Kids take photos of the beautiful fall colors from a dock in Worthington's Centennial Park in this Oct. 9, 2022

Posted on December 19, 2022

The clarity and health of Lake Okabena was the focus of Friday’s meeting of the Okabena-Ocheda-Bella Clean Water Partnership Joint Powers Board.

The board was established in 1996 to allow the city of Worthington and the Okabena-Ocheda Watershed District to cooperate on projects outside the city that affect Lake Okabena’s water quality.

A report the watershed district commissioned from Carp Solutions revealed this fall that the lake’s carp count is below the critical threshold, meaning the carp are likely not the biggest cause of the lake’s water quality issues.

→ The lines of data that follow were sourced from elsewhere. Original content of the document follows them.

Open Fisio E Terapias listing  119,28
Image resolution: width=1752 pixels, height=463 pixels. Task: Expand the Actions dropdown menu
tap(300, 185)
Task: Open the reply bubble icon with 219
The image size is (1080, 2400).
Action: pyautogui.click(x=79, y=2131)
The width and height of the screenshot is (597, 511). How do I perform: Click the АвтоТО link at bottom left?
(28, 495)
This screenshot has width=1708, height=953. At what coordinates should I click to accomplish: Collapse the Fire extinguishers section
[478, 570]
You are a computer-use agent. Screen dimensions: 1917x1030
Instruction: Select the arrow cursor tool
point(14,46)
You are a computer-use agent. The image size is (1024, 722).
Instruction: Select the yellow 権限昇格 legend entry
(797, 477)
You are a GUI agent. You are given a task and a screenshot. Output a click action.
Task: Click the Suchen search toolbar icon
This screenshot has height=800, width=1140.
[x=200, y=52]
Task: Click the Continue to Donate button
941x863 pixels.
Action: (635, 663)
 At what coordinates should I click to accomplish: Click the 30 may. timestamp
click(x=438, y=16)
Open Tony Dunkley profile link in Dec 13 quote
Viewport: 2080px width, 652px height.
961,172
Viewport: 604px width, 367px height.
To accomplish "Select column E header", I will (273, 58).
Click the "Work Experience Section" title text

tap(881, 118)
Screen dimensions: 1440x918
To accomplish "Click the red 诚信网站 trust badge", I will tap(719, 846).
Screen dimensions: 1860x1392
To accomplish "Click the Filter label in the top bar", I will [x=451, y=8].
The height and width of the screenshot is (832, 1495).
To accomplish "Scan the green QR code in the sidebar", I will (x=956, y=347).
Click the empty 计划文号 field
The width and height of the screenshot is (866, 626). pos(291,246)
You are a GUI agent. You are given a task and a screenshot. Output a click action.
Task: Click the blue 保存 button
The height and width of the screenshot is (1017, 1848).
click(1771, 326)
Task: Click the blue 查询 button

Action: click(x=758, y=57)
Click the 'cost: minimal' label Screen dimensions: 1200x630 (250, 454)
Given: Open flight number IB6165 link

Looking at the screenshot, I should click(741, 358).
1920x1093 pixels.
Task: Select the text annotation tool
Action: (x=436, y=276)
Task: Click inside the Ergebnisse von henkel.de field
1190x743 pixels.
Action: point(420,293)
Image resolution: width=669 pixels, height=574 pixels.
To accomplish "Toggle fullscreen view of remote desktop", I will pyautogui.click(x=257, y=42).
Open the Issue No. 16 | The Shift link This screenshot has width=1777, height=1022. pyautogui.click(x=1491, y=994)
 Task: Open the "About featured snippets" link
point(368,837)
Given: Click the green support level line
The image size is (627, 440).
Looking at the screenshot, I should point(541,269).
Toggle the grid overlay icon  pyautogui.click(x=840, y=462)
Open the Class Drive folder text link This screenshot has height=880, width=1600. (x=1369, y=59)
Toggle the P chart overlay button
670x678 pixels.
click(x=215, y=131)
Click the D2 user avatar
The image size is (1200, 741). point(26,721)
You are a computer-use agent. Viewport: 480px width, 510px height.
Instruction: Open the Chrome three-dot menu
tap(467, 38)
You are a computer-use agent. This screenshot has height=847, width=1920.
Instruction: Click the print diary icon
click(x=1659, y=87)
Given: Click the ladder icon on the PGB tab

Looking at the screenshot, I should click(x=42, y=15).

Multiple elements may be combining to stir up sediment and impact water clarity, particularly given how shallow Lake Okabena is. Natural wind can have a significant effect, as can boat traffic.

Worthington City Councilman Chad Cummings said any boat coming off a boat lift is initially at a depth of four feet or less, and will stir up some sediment even at very gentle speeds.

Though buffalo fish generally do not root around like carp and previously were not believed to be part of the problem, it’s possible that in such a shallow lake they too could be contributing to poorer water quality, said Rolf Mahlberg, president of the watershed board.

The watershed district will continue its efforts to keep the carp population down.


The group also talked about the possibility of dredging, discussing a tour of the Lake Redwood project several of them had taken last summer. The dredging project turned the 2-foot depths in the lake into 22-foot depths, and several boglike islands disappeared entirely.

It took 13 years to get the project permits.

Regarding Lake Okabena, the primary focus for dredging would be Sunset Bay, which functions as a stormwater pond for the rest of the lake, and has gradually been filling up with sediment over time.

Mahlberg cited the long-term history of the lake, pointing out that it didn’t make sense to dredge before taking measures to stop as much sediment as possible from reaching the lake in the first place, as it would simply fill back up again over time.

The pond project on District 518 property near the Intermediate School is one of those measures, and the watershed district was awarded a grant for it this week from the state.

Cummings said many people seemed to think the whole lake should be dredged.

“The reality of what it would cost to do the lake is unrealistic,” he said. “But people don’t realize that.”

Other groups that have opted to dredge whole lakes and river bottoms have massive dedicated funding sources, and spent 15 to 20 years on the projects.

“It is costing (them) millions and millions of dollars. We have dedicated, through the local option sales tax, a few million dollars,” Cummings said. “It is a priority and a discussion that a few million dollars will go to restoration or quality improvement of the lake, but the focus has always primarily been to Sunset Bay.”

He suggested getting the permitting process started soon, since it takes so long to finish.

“This is a long-term process,” said Steve Schnieder, city engineer and Public Works director for the city of Worthington.